穴釣りで釣れる魚は、所謂ロックフィッシュが中心となります。ロックフィッシュは、あまりキビキビと動き回って餌を捕食するというよりは、自分の近くに来た餌に素早く食いつくというタイプが多いです。基本、肉食性が強く、においが強く、ヒラヒラとした動きをするものを好みます。

従って、何か別の餌釣りをやっていて、穴釣りにチェンジする場合は、それまで使っていた餌をそのまま使えばよいでしょう。例えば、シロギス狙いでジャリメをつけて投げていたのであれば、そのままジャリメで良いですし、アオイソメでもイワイソメでも良いです。オキアミを餌にフカセ釣りをしていたなら、オキアミをそのまま使えます(針持ちは良くないですが食いは大変良いです)。

もし貴方が疑似餌釣りをしていて、穴釣りをやろうにも餌を持っていないとしても、心配はありません。穴釣りの餌はそこら中に存在しています

人間がさまざまなものを食べて生活しているように、犬や猫、亀やカエル、昆虫に至るまで、メインで食べるものはあったとしても、それ以外のものは一切食べないなんてことはないのです(コアラなどごく一部の動物を除く)。

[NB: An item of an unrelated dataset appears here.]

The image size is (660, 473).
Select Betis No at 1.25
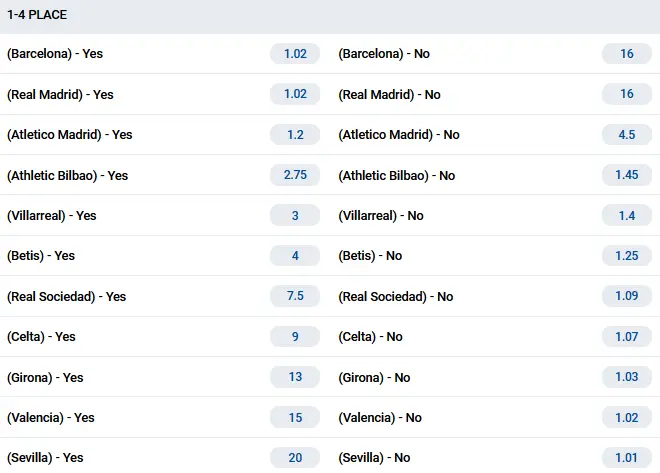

先程、ロックフィッシュは肉食性が強いと書きましたが、では、穴釣りの実際、餌は何が良いのでしょうか?

穴釣りの定番餌

それでは、穴釣りに使える餌について紹介します。まずは定番の万能餌から。

イソメ類

穴釣りに限らず、あらゆる釣りに高い集魚効果を発揮するイソメ類は穴釣りの定番中の定番です。穴釣り用のイソメとしとは、アオイソメが最も向いています。針には一匹まるまるチョン掛けにします。水中でヒラヒラとよく動き、隙間に隠れているロックフィッシュをおびき出します。餌の量が潤沢にあるなら、2〜3匹房掛けにするとアピール度が上がります。

オキアミ

フカセ釣りにはなくてはならないオキアミは、ロックフィッシュも非常に好んで捕食する餌です。オキアミは「南極オキアミ」といい、日本近海には存在しないオキアミですが、ほぼすべての魚が好んで食べます。オキアミ類は海の生態系の最も幅広い階層で最も多く食べられている動物プランクトンであり、南極周辺に偏在しているにもかかわらず、生態系に大きな影響を与えている「キーストーン種」とされています。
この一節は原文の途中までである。